Rebuilding Micrograd

Overview

Micrograd is a minimalistic automatic differentiation (autograd) engine implemented from scratch in Python. It demonstrates the core principles of backpropagation and neural network training using only scalar values and basic mathematical operations.

Technical Architecture

Automatic Differentiation Engine (engine.py)
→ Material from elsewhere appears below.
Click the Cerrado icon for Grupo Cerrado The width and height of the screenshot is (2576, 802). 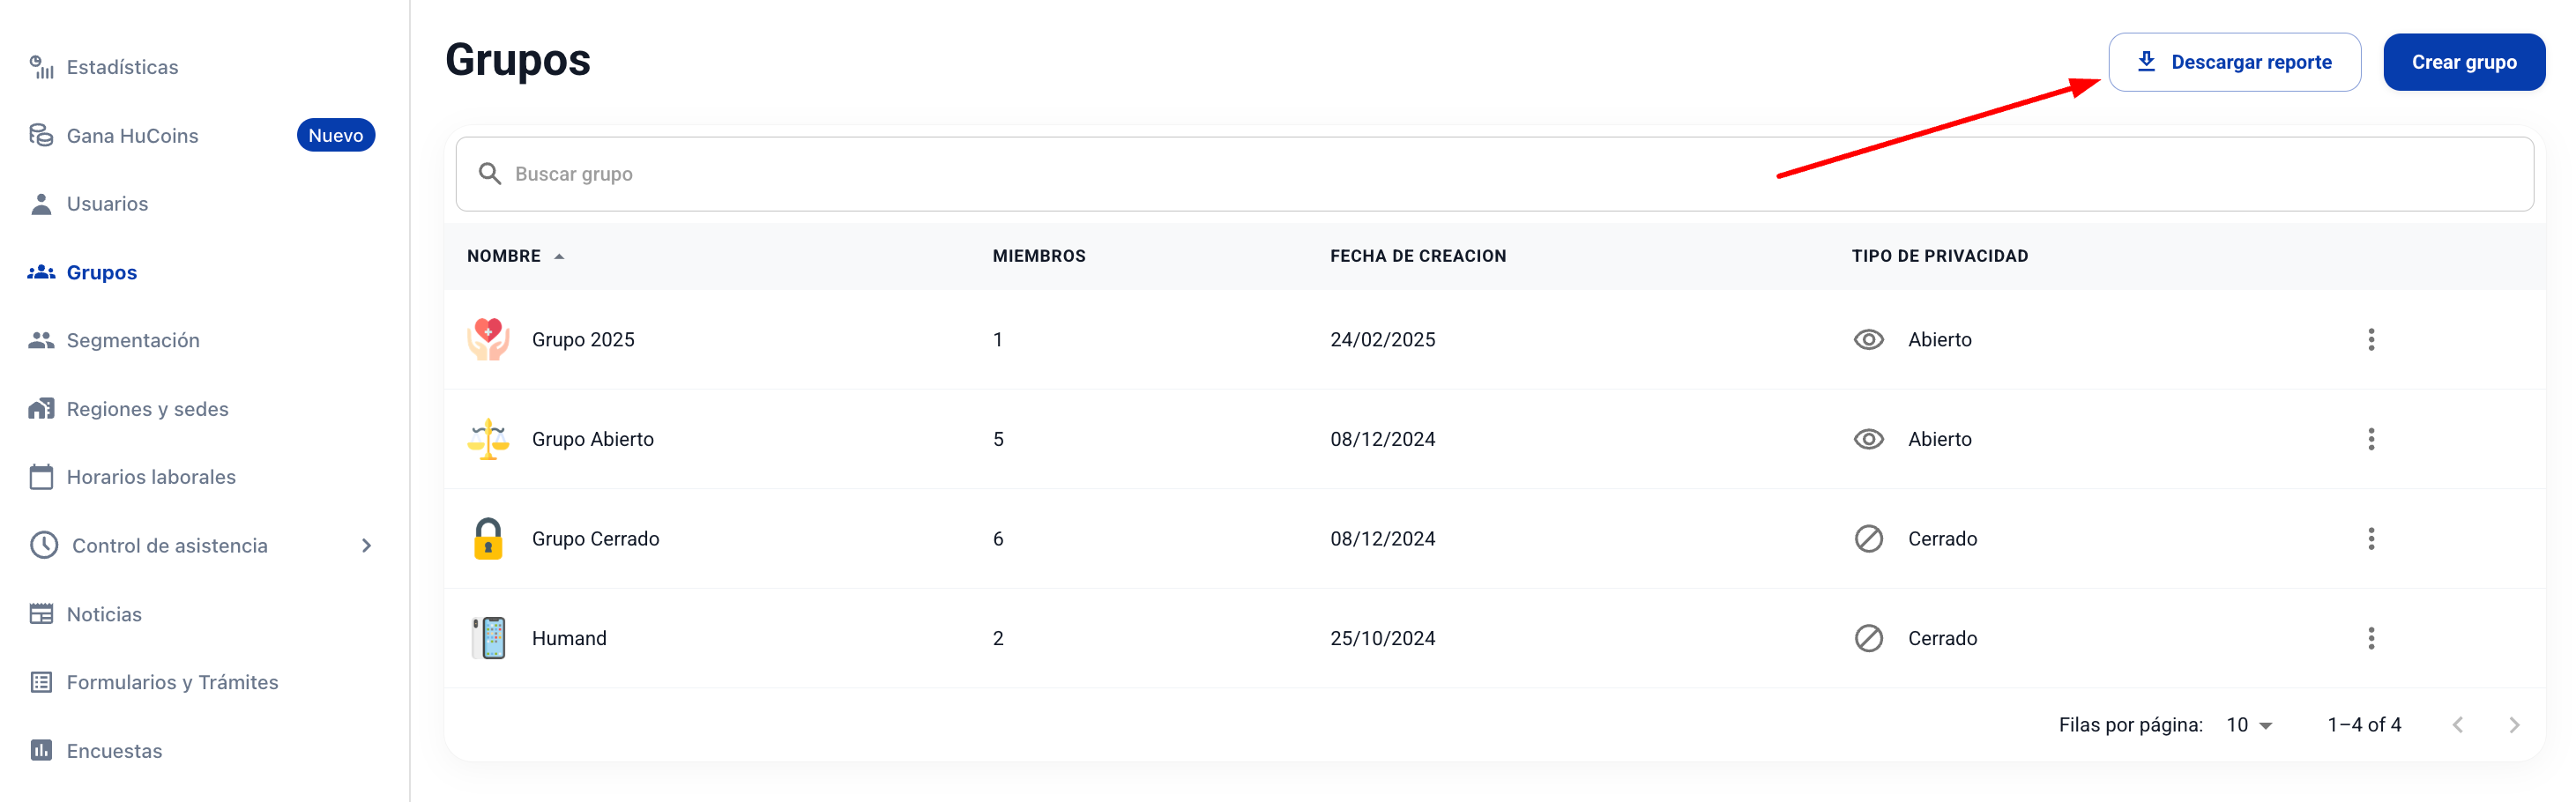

The heart of the system is the Value class, which wraps scalar numbers and tracks their computational history:

Core Data Structure


class Value:
data: float # The actual numerical value
grad: float # Gradient (partial derivative)
_prev: set # Parent nodes in computation graph
_op: str # Operation that created this value
_backward: function # Local gradient computation

Supported Operations

Arithmetic Operations:

Activation Functions:

Backpropagation Algorithm

The backward() method implements reverse-mode automatic differentiation:

  1. Local Gradient Computation: Each operation defines its local gradient via _backward lambda
  2. Chain Rule Application: Gradients propagate backward through the computation graph
  3. Accumulation: Gradients are accumulated for nodes with multiple parents

Neural Network Library (nn.py)

Built on top of the autograd engine, providing modular neural network components:

Module Base Class

Neuron Implementation


class Neuron(Module):
w: List[Value] # Weights (randomly initialized [-1, 1])
b: Value # Bias (randomly initialized [-1, 1])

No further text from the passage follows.